* _EXERCISE SET_:
• a. Set down, word for word, the part of the piece on Scottish pensions starting with "This has caused" and going on through "grandkids and so on.".
• b. Take the piece about Scottish independence and who pays for pensions further, picking up right after its last sentence.

* _READING PASSAGE_:
────────
But as I’ve said, unless politicians behave themselves, the losers out of this is us. & I’ll explain why through 3 big talking points in Parliament right now.


Keeping in the theme of independence, there’s been a hoo-ha in recent weeks about who’d be paying for our pensions. It stemmed from an interview with Ian Blackford, SNP’s leader down in Westminster, who argued that people who have paid into the UK’s pot through National Insurance deserve some money back from that pot later in life.

This has caused confusion because the Yes Campaign’s stance in 2014 said that Scotland will take full responsibility for pension payments. As a result, opposition leaders are saying that Blackford is living in a doolally world if he hinks the UK are gonnae pay our pensions… branding all nationalists as ‘fantasy economists’ who, in Alex Cole Hamilton’s (Sco Lib Dem Leader) words find it easy to paint the picture of independence as a “land of milk and honey.” (Untribal Podcast, Episode 4). Sturgeon, on the contrary, says its sound. We’re just cutting out the middle man of Westminster.

I’m sure we’ll get more clarity once the campaigns have begun but this is really dangerous territory we’re in already. This is people’s livelihoods. People are deciding for the future of their kids, and their kids, and their grandkids and so on.
────────
* _DATA PROVIDED_:
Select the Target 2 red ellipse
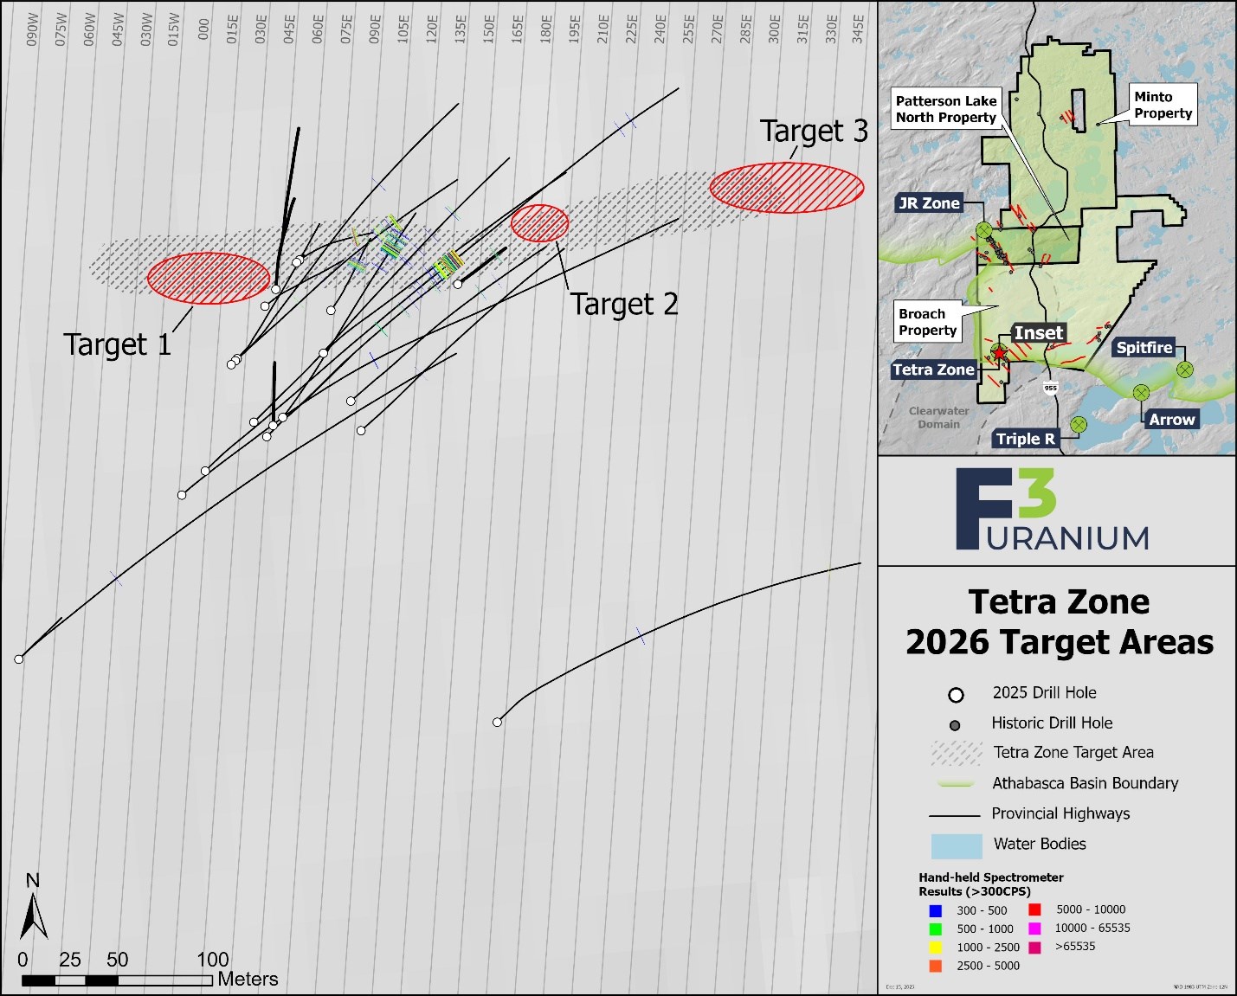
────────
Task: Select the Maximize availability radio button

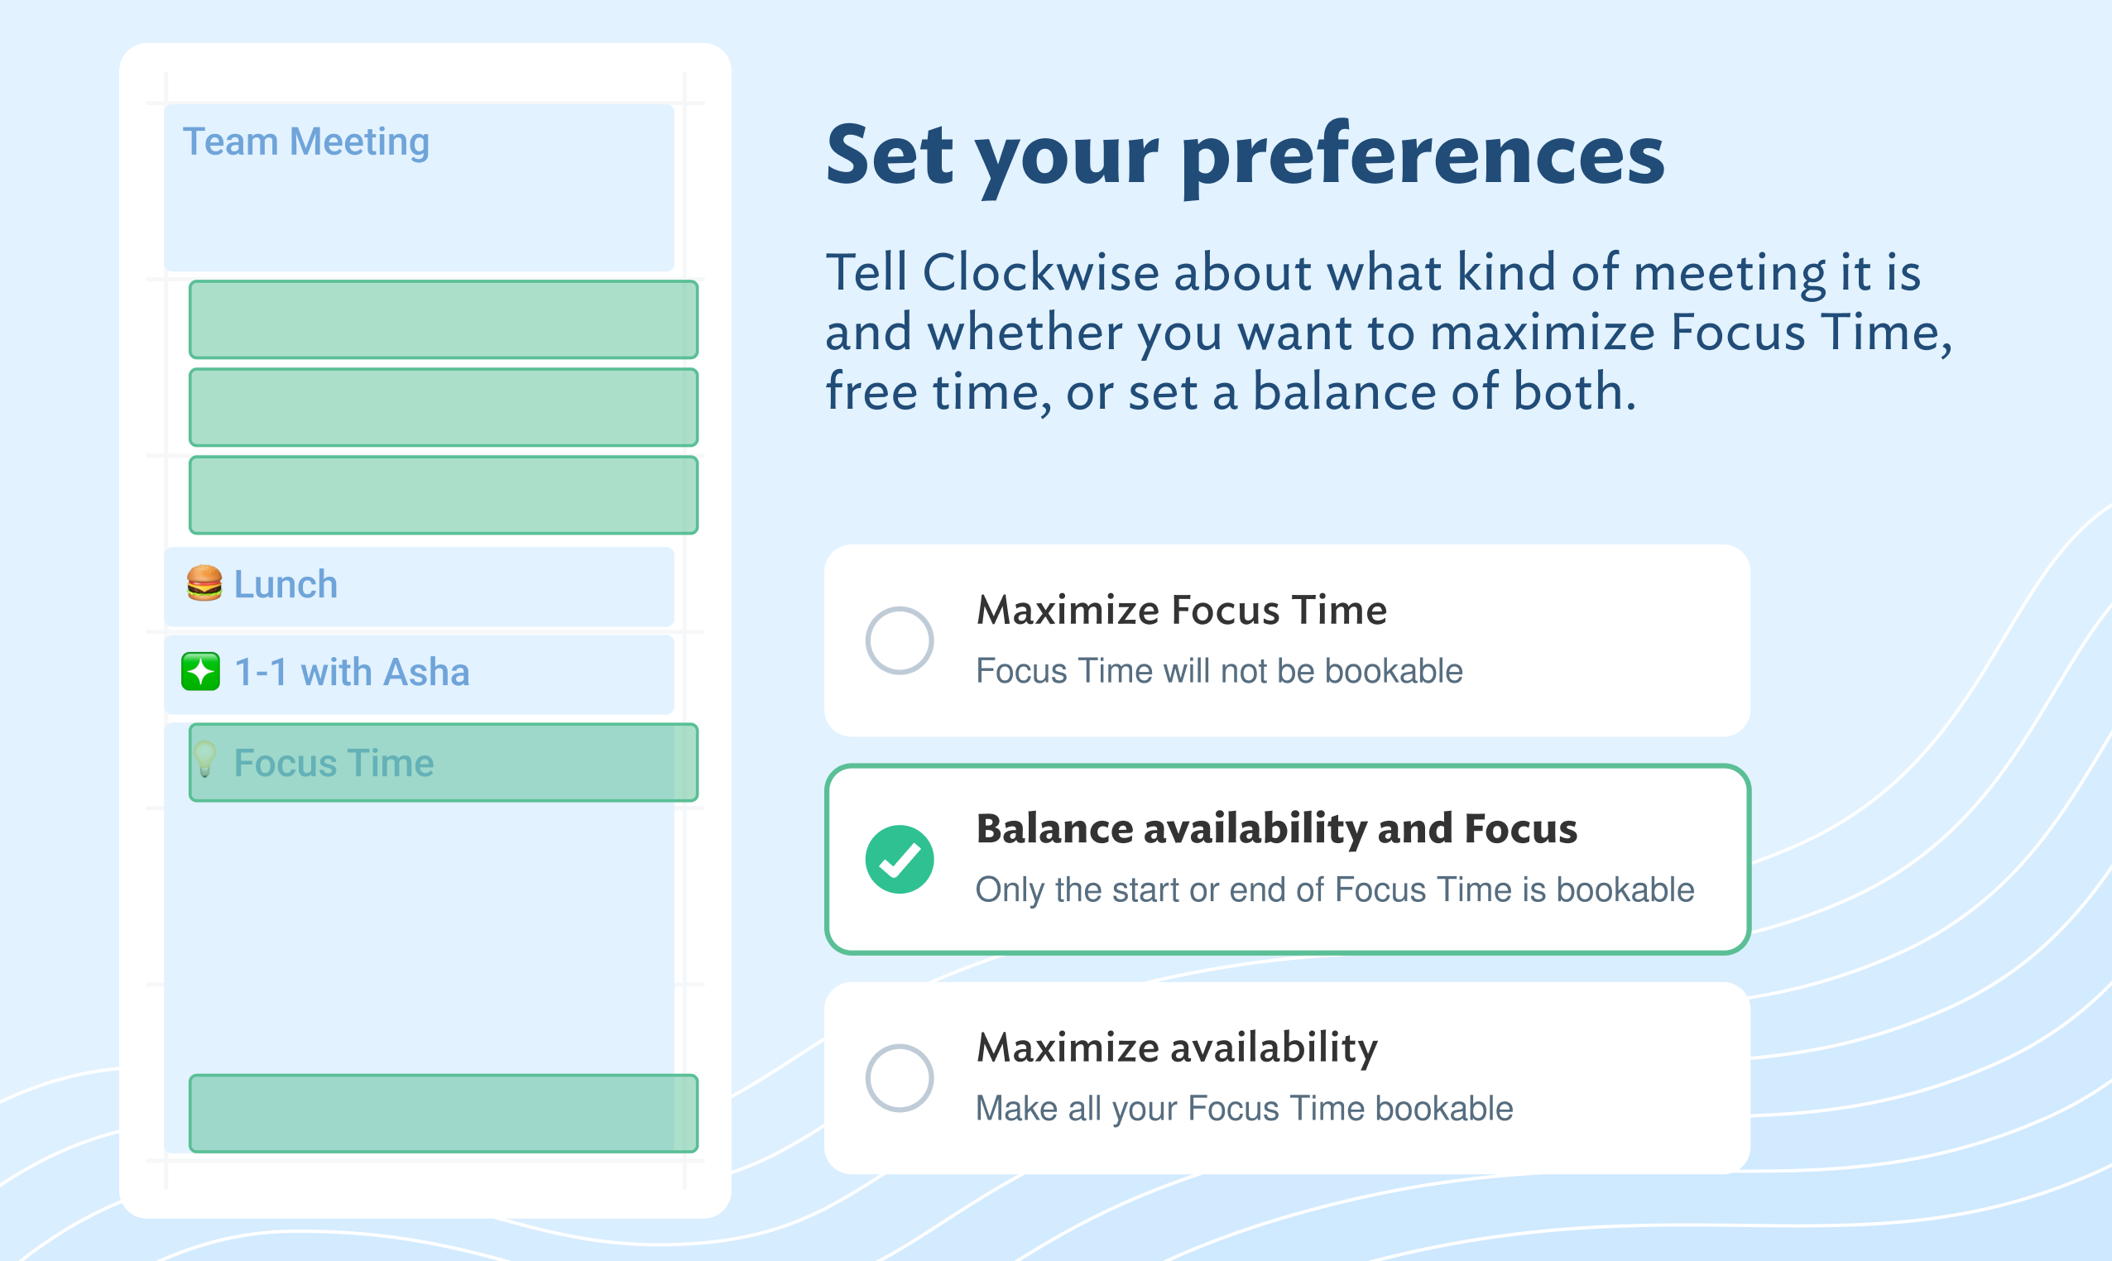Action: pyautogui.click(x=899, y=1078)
────────
* _ANSWERS TO THE TASKS_:
• a.
This has caused confusion because the Yes Campaign’s stance in 2014 said that Scotland will take full responsibility for pension payments. As a result, opposition leaders are saying that Blackford is living in a doolally world if he hinks the UK are gonnae pay our pensions… branding all nationalists as ‘fantasy economists’ who, in Alex Cole Hamilton’s (Sco Lib Dem Leader) words find it easy to paint the picture of independence as a “land of milk and honey.” (Untribal Podcast, Episode 4). Sturgeon, on the contrary, says its sound. We’re just cutting out the middle man of Westminster.

I’m sure we’ll get more clarity once the campaigns have begun but this is really dangerous territory we’re in already. This is people’s livelihoods. People are deciding for the future of their kids, and their kids, and their grandkids and so on.

• b.
Aye, hold each other accountable but quit the patter man. We need to know, definitively, what the script is gonna be. We canny have broken promises or false accusations from either side on this one. It is absolutely huge. If there is any genuine danger of losing out on money, we need to know. How much are we getting in each scenario? What are the pros and cons of it transferring over? Is there any? This all needs to be laid out in black and white. It canny be an episode ae Two Doors Down.


A biggie. Folk are skint and we need help.

Scottish Government have set out a list of things they’re doing wi the budget to gee us a hand. Amongst other things, they’re giving households in council bands A-D 150 sheets.

Opposition goes ‘that’s naewhere near enough.’

Government goes ‘aye tell me about it, give yer cronies in Westminster a shout cos they’ve got all the dosh.

Opposition goes ‘aye but you can dae more.’

Government go ‘right sound, yous got a hidden money tree you’re no telling us about?’

So what is the patter then? How are folk meant to ken if more can be done when naebody’s working together to find solutions. If the opposition has a political gain to start moaning at the Scottish government then they will do. And the same goes the other way… the Scottish government can say well aye but you’re barking up the wrong tree, it's YOUR mob wi all the power.

Meanwhile, we’re aw sat here hinkin deow, will someone give us a bung already.


This is about the carry on wi CalMac ferries for services to Arran and the Outer Hebrides. It’s been delayed again. There’s been another fault with the internal caballing making them unfit for use. Hundreds of wires will have to be stripped out and replaced. It’s now 4 years overdue and well over budget.

The firm overseeing the project, Ferguson Marine Engineering Ltd went into administration in August 2019. It is now a nationalised firm taking charge… and now it’s in state hands, errors cost the taxpayer.

Opposition has called it “another humiliating chapter,” an “endless fiasco,’ a “farce.”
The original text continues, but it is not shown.